1669 Montanus Antique Print Sanjūsangen-dō 三十三間堂 Buddhist Temple Kyoto, Japan

Publisher : Arnoldus Montanus

  • Title  : Temple ou il y a 1000 Idoles: Temple met Duysend Beelden
  • Date  : 1669
  • Condition: (A+) Fine Condition
  • Ref # :  23413
  • Size   : 14 1/2in x 9in (360mm x 230mm)

This original copper-plate engraved antique print of Sanjūsangen-dō (三十三間堂) a Buddhist temple in Higashiyama District of Kyoto, Japan (with 1000 Kannon statues) during the Edo period, by Arnoldus Montanus was published in the 1669 edition of Gedenkwaerdige Gesantschappen der Oost-Indische Maetschappy int Vereenigde Nederland, aen de Kaisaren van Japan. Getrokken uit de Geschriften en Reiseaentekeninge der zelver Gesanten (Atlas Japannensis being remarkable addresses by way of Embassy from the East India Company of the United Provinces, to the Emperor of Japan)

General Definitions:
Paper thickness and quality: - Heavy and stable
Paper color : - off white
Age of map color: -
Colors used: -
General color appearance: -
Paper size: - 15in x 12in (380mm x 305mm)
Plate size: - 13in x 10in (330mm x 255mm)
Margins: - Min 1in (20mm)

Margins: - None
Plate area: - None
Verso: - None

Sanjūsangen-dō (三十三間堂, lit. thirty-three ken (length) hall) is a Buddhist temple in Higashiyama District of Kyoto, Japan.
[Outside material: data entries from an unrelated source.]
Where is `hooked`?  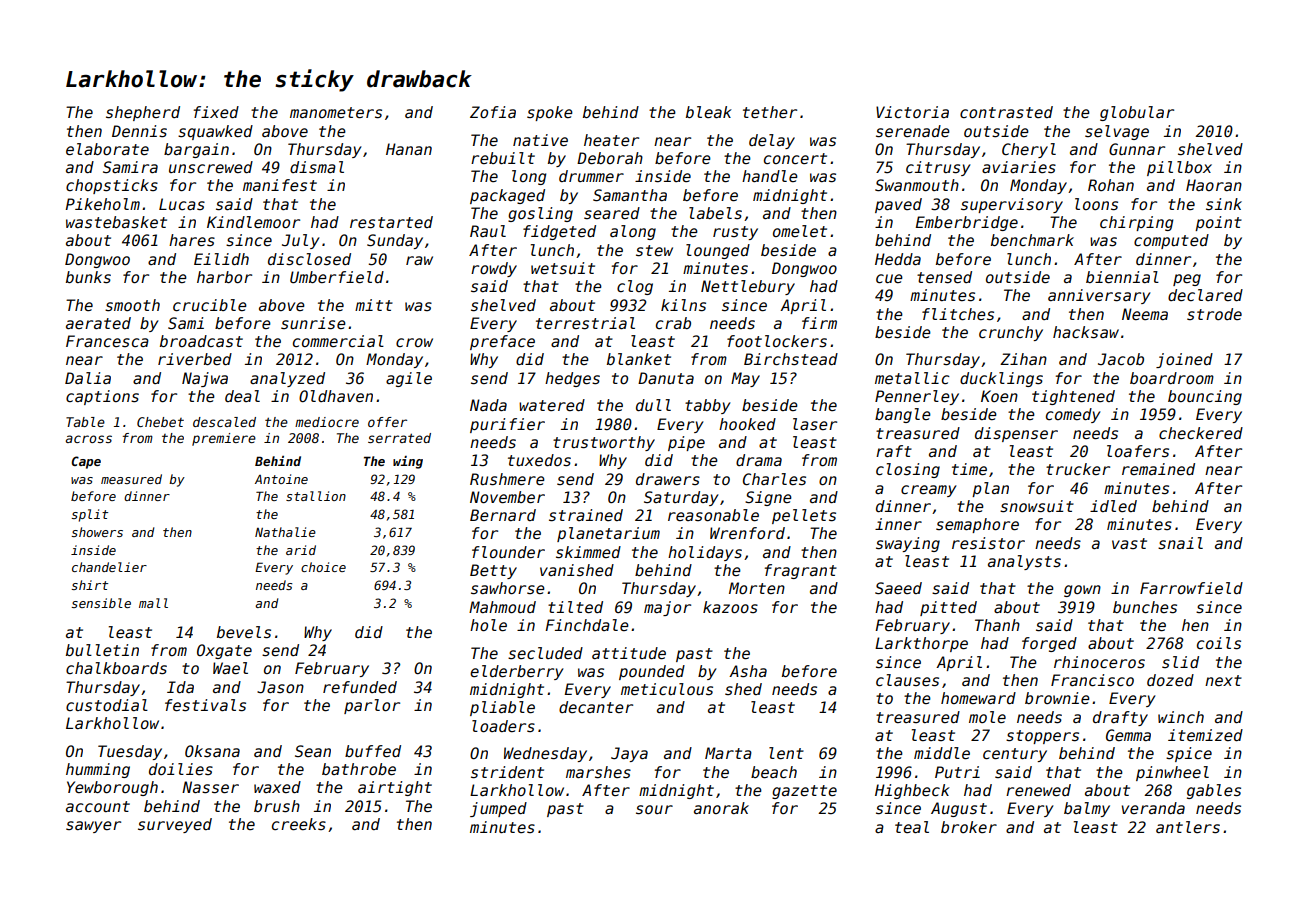
hooked is located at coordinates (747, 424).
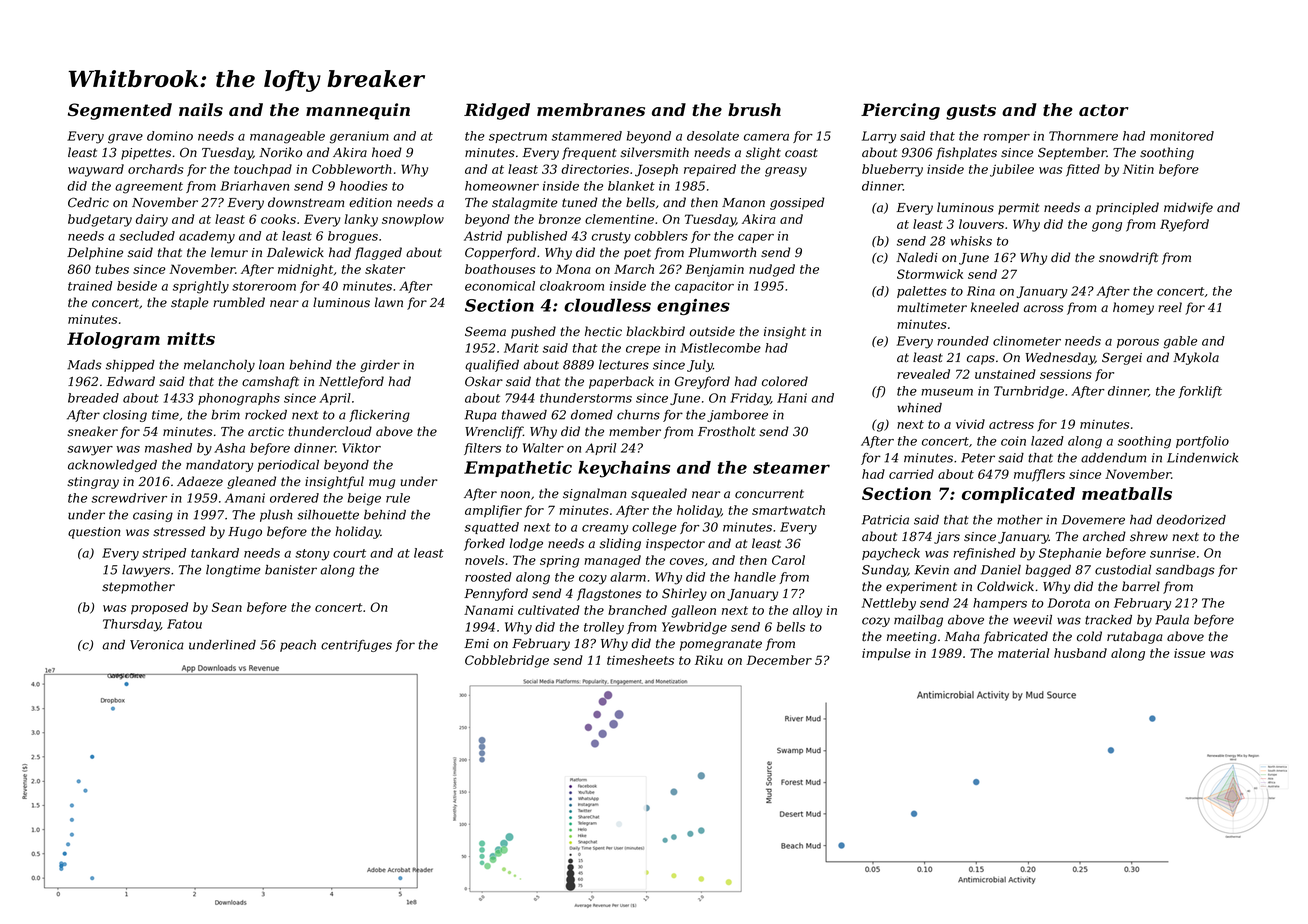  I want to click on lawn, so click(389, 302).
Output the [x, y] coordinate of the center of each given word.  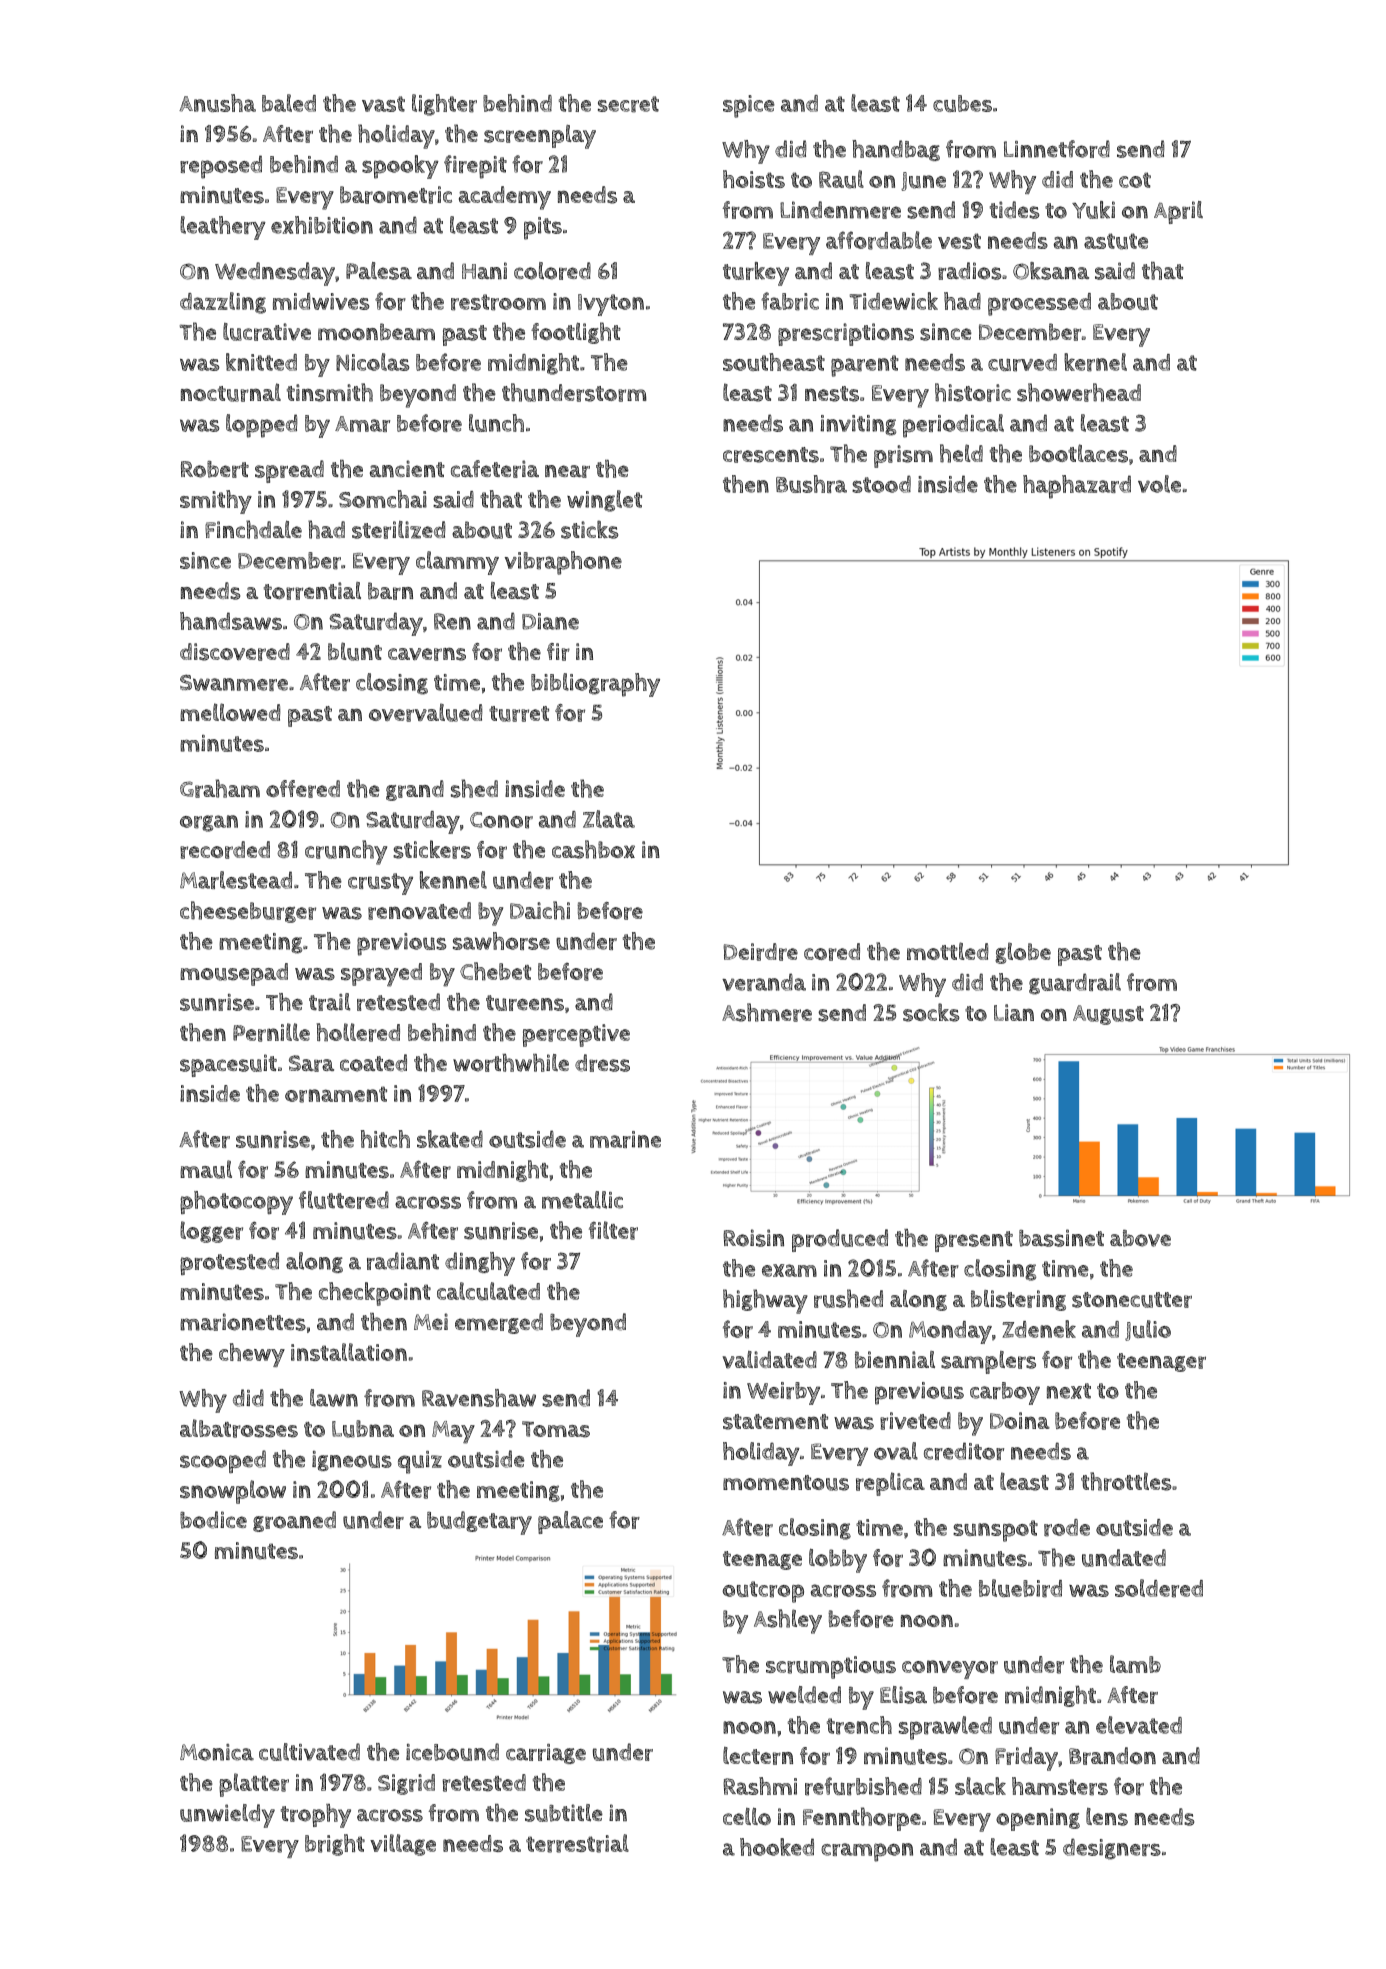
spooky [400, 167]
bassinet [1061, 1238]
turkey [756, 274]
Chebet [495, 971]
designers [1112, 1849]
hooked [777, 1847]
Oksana [1051, 271]
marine [625, 1139]
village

Officially known as Rengeō-in (蓮華王院), or Hall of the Lotus King, Sanjūsangen-dō belongs to and is run by the Myōhō-in temple, a part of the Tendai school of Buddhism. The temple name literally means Hall with thirty three spaces between columns, describing the architecture of the long main hall of the temple.
Taira no Kiyomori completed the temple under order of Emperor Go-Shirakawa in 1164. The temple complex suffered a fire in 1249 and only the main hall was rebuilt in 1266. In January, the temple has an event known as the Rite of the Willow (柳枝のお加持), where worshippers are touched on the head with a sacred willow branch to cure and prevent headaches. A popular archery tournament known as the Tōshiya (通し矢) has also been held here, beside the West veranda, since the Edo period. The duel between the famous warrior Miyamoto Musashi and Yoshioka Denshichirō, leader of the Yoshioka-ryū, is popularly believed to have been fought just outside Sanjūsangen-dō in 1604.
The main deity of the temple is Sahasrabhuja-arya-avalokiteśvara or the Thousand Armed Kannon. The statue of the main deity was created by the Kamakura sculptor Tankei and is a National Treasure of Japan. The temple also contains one thousand life-size statues of the Thousand Armed Kannon which stand on both the right and left sides of the main statue in 10 rows and 50 columns. Of these, 124 statues are from the original temple, rescued from the fire of 1249, while the remaining 876 statues were constructed in the 13th century. The statues are made of Japanese cypress clad in gold leaf. The temple is 120 - meter long[1]. Around the 1000 Kannon statues stand 28 statues of guardian deities. There are also two famous statues of Fūjin and Raijin.